(Entries shown)

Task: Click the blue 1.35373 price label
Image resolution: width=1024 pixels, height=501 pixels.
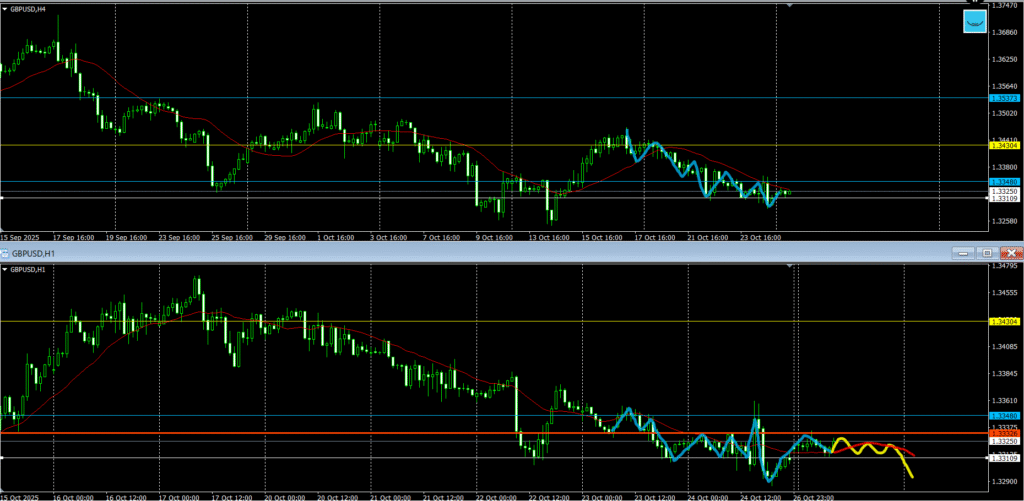Action: coord(1004,98)
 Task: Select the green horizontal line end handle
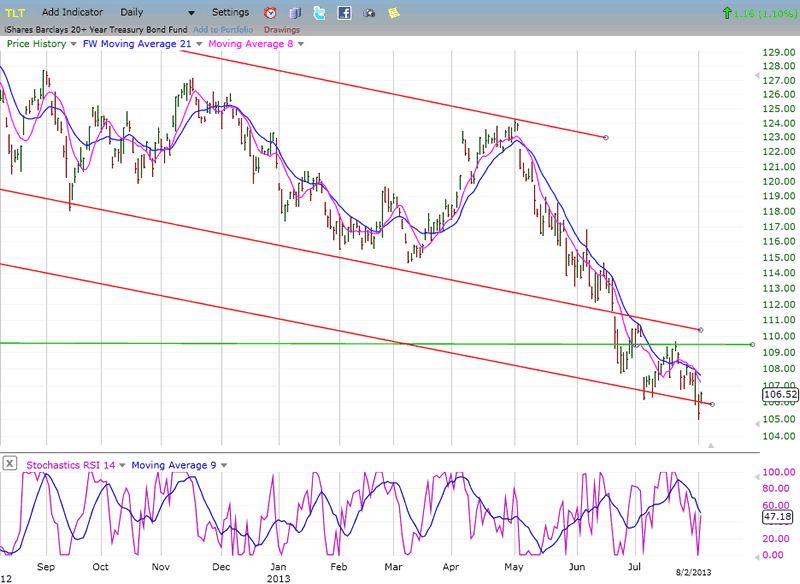[751, 344]
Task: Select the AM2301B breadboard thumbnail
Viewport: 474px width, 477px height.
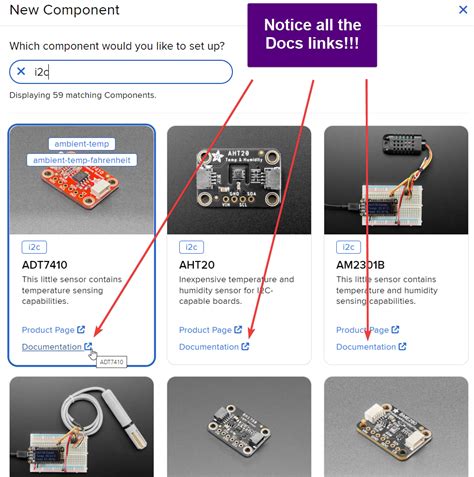Action: tap(396, 180)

(End Entries shown)

Task instructions
Ignoring the pictures, write out word for word only the lines from the one containing "Task: Select the green" through the last line of the data, both ends included.

Exercise output
 Task: Select the green horizontal line end handle
[751, 344]
Task: Select the AM2301B breadboard thumbnail
Viewport: 474px width, 477px height.
Action: tap(396, 180)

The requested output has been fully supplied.